Journal Entry: July 10th, 2016
Learning to Love My Body
Like most women, I have been self-conscious about my body and looks since before puberty. Comments from boys my age and even women in my family at an early age left me thinking that having chicken legs, thick thighs, big hips, voluptuous butt, small chest, bird-like wrists, petite mouth, and Casper-white hair, were bad visual traits since they weren’t “the norm” seen in the average woman or what was pasted in magazines.
Hey, no matter what our size, we were all affected like this when we were younger and we carried that throughout our life. I was fortunate enough to eventually acknowledge that these feelings I had for my body were frankly stupid, and that I had the power to change how I feel about my body from negative doubt to positive love for the rest of my life. So I did the work and found out how comfortable I became in my body over the last few years.
After the accident, I gained some weight and lost a lot of muscle tone from being sedentary and not being able to walk for months on end. My stomach got flabby, my butt got wider, and my chicken legs got skinnier, but I learned to appreciate the strength my body had in gaining muscle in other areas to carry myself differently (like my arms gained a lot of muscle while pushing my wheelchair and using a walker). I came to peace with these changes as I graduated to using a walking cane near my 40th birthday; pretty much, I just didn’t care what people thought when they looked at me because I was good with myself on the inside and my natural body and on the outside. I learned to be confident, mature, and secure in who I am in this temporary vessel of a body and it has, in no way, any bearing on who I am as a person.

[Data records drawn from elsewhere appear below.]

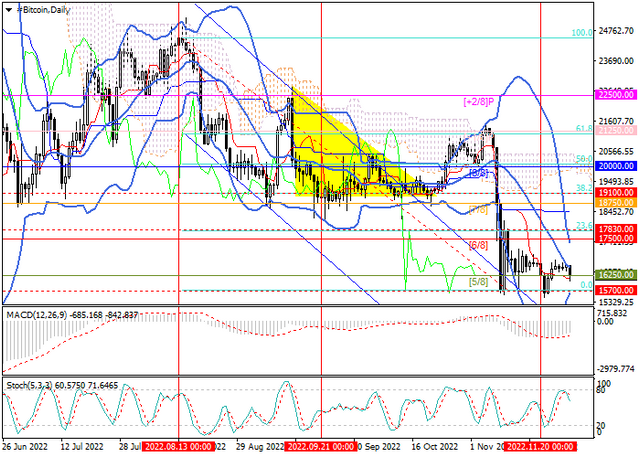
Task: Select the 100.0 Fibonacci level label
Action: (582, 33)
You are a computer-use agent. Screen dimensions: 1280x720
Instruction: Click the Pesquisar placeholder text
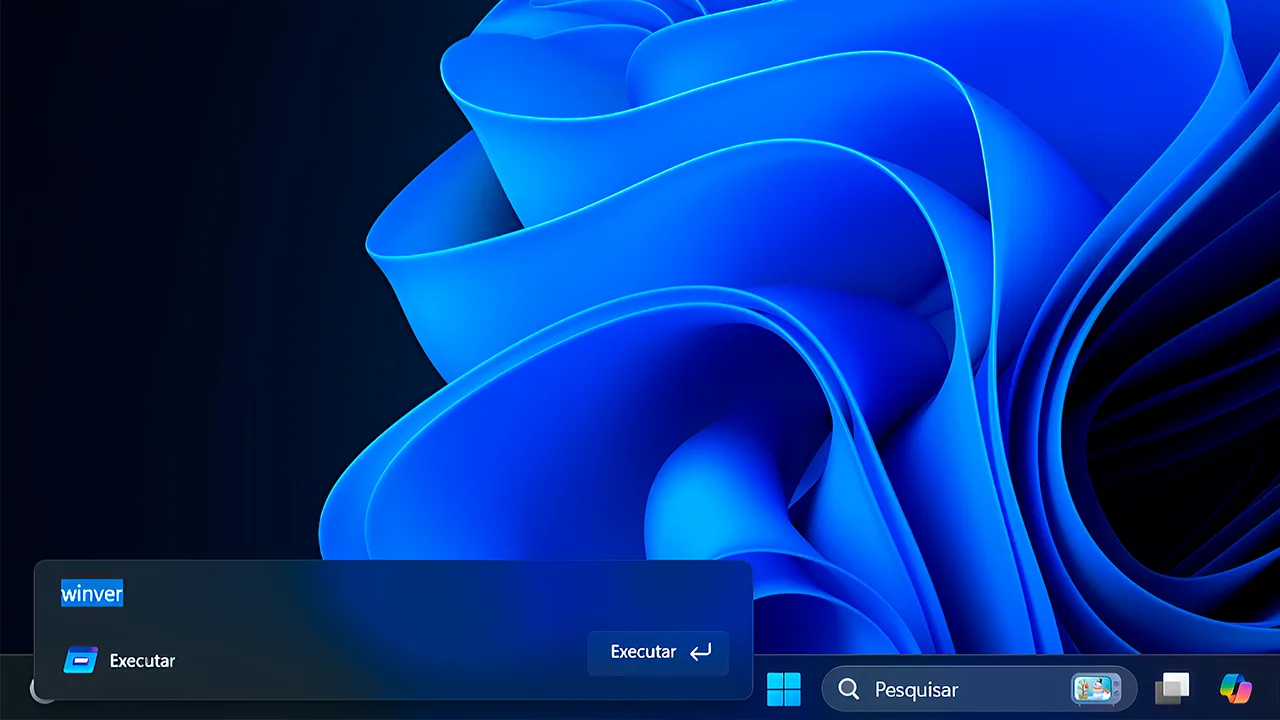tap(916, 690)
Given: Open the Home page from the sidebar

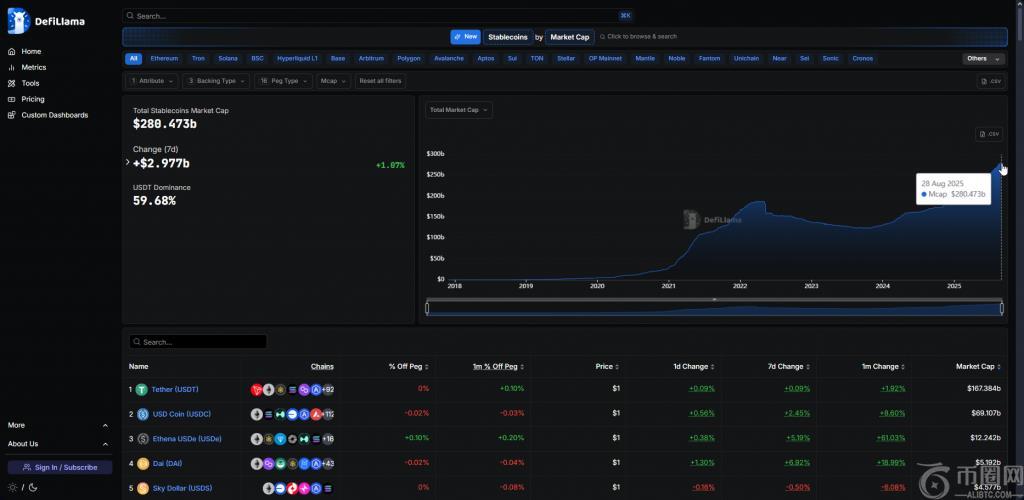Looking at the screenshot, I should pyautogui.click(x=31, y=51).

A couple weeks after my 40th birthday was the discovery that my freshly healed body was now a vessel for creating a new human being. At first, I lost weight from being able to walk freely without any assistance from my injuries combined with months of morning sickness, but over the last couple months I’ve started gaining the weight back plus some. There are moments of weird shock when I stare at the bathroom scale and see a number displayed that is completely foreign to me, and moments of frustration like when I finally couldn’t fit into my normal jeans anymore, and the worst feeling came from people who were surprised when I told them I’m pregnant because for the first 5 months I just looked like I had a giant beer belly.
But now into my 6th month of pregnancy, I’m loving how my body is changing and gaining weight, in all the right places. My breasts have grown a couple of sizes (and aren’t stopping) to the size most women get implants just so they can produce food for my baby in a few months. I’ll admit without shame, my breasts are my favorite pregnancy feature and I regularly wear low cut shirts just to stare at down at their wonder. My hips, broken in five places just a few months ago, now are getting wider to not only carry the weight of the baby in my womb safely, but to also be able to give birth. My belly and abdomen looks like Buddha and I rub it regularly for good luck. My arms are getting thicker, my face and neck fuller, and in the end I freaking love it. Even my chicken legs.
I love my body and all the incredible healing and power it has given me, not only through my physical life, but especially through the last year of beautiful spiritual and emotional growth.